Artigo: Convite à intuição

Daniela Bochembuzo
| Tempo de leitura: 2 min

Não é preciso entender o que é naïf e muito menos saber o que é arte para conferir a mostra itinerante do acervo de arte naïf do Sesc, que a unidade de Bauru abre para visitação hoje. Basta conservar aquela ingenuidade que muitas vezes nos envolve quando nos deparamos com um assunto impactante - a guerra é um exemplo - ou um tema complexo e rico - caso do apocalipse.

A essa visão ingênua recomenda-se rememorar lembranças, geralmente de infância, a respeito da vida coletiva, dos mitos e ‘causos’ típicos da cena da roça e bem comuns em conversas de avós que gostam de ver os olhos dos netos brilharem.

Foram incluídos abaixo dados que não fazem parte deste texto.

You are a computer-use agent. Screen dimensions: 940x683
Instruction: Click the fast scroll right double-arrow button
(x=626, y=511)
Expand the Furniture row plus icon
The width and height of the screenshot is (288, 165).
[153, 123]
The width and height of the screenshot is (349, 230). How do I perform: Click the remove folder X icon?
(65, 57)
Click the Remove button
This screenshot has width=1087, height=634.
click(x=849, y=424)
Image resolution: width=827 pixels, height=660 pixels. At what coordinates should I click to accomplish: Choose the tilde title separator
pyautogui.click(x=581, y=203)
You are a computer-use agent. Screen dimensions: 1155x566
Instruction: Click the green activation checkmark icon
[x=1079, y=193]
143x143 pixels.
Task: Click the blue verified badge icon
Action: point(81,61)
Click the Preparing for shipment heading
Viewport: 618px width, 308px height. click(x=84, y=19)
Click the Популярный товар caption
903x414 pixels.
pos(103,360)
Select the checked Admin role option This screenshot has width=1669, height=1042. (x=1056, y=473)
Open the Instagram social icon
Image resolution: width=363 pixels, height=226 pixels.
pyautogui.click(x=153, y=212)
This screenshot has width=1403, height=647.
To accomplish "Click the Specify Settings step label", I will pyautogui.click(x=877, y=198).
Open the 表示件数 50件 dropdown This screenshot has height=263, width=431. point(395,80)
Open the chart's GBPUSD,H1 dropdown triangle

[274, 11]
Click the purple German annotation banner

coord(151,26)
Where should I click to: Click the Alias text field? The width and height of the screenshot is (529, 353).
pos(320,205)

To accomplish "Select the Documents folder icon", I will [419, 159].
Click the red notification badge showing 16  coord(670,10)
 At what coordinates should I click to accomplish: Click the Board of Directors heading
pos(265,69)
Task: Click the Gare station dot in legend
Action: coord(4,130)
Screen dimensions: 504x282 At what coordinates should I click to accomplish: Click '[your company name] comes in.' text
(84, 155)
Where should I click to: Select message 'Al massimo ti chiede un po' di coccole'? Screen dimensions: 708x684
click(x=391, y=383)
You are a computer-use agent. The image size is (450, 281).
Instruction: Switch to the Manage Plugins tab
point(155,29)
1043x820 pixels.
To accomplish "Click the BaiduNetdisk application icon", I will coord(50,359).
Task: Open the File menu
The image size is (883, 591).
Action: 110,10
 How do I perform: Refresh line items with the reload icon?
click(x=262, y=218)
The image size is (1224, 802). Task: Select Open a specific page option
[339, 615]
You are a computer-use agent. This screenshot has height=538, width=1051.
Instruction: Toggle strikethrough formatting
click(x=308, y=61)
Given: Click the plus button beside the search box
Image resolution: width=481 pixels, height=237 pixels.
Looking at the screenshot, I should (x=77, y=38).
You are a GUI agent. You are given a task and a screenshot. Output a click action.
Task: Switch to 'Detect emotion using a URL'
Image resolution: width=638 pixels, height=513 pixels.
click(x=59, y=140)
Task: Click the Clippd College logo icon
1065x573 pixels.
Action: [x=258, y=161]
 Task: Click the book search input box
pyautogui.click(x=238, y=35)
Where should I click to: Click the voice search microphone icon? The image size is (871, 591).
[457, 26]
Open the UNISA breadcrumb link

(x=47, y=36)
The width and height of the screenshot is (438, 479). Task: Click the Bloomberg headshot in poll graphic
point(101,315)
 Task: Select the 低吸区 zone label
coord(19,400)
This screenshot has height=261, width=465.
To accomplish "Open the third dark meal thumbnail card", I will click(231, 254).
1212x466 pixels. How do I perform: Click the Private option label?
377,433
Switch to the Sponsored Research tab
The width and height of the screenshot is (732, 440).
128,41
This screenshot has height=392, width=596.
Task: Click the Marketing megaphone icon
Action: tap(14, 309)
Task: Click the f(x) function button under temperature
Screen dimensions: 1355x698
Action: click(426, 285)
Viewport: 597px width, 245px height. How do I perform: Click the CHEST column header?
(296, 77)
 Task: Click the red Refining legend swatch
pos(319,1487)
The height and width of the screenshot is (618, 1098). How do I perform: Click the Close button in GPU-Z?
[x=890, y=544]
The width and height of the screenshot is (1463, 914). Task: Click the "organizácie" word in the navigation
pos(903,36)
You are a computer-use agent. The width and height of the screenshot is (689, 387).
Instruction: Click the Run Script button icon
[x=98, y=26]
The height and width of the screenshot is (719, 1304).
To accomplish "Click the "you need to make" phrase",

O método é intuitivo, como também o é a arte naïf apresentada em muitas das obras que compõem o acervo do Sesc. Esse é o caso dos quadros de Ranchinho, nascido Sebastião Theodoro Paulino da Silva em Oscar Bressane e que ficou muito conhecido em Assis por causa das pinturas retratando as cenas da cidade, como a igreja matriz, o trem chegando à estação da Sorocabana ou as galinhas de inúmeras sítios da zona rural.

Antes da década de 70, Ranchinho era apenas alvo de ‘causos’ e piadas por conta da sua deficiência mental, mas deixou de ser apontado como uma pessoa ‘diferente’ quando José Nazareno Mimessi, descobridor e incentivador da arte primitiva, o motivou a continuar pintando e levou suas obras para grandes centros.

Por conta de seu talento, definido como “extraordinário”, Ranchinho, que morreu esse ano, pode ter suas pinturas apreciadas em várias mostras, caso do Sesc.

Ver essa exposição, então, é conferir Ranchinho e mais outros 29 artistas não menos extraordinários, mais contundentes quando o que está em foco é retratar a vida coletiva.

Porque as obras deles trazem as emoções em estado bruto, seja por serem demasiadamente românticas, que nos aproximam do céu, da fauna e da flora, seja por não abdicarem na raiva que nasce naturalmente quando nos defrontamos com o desprezo à vida. A arte naïf é assim: emoção à flor da pele. Aceite o convite.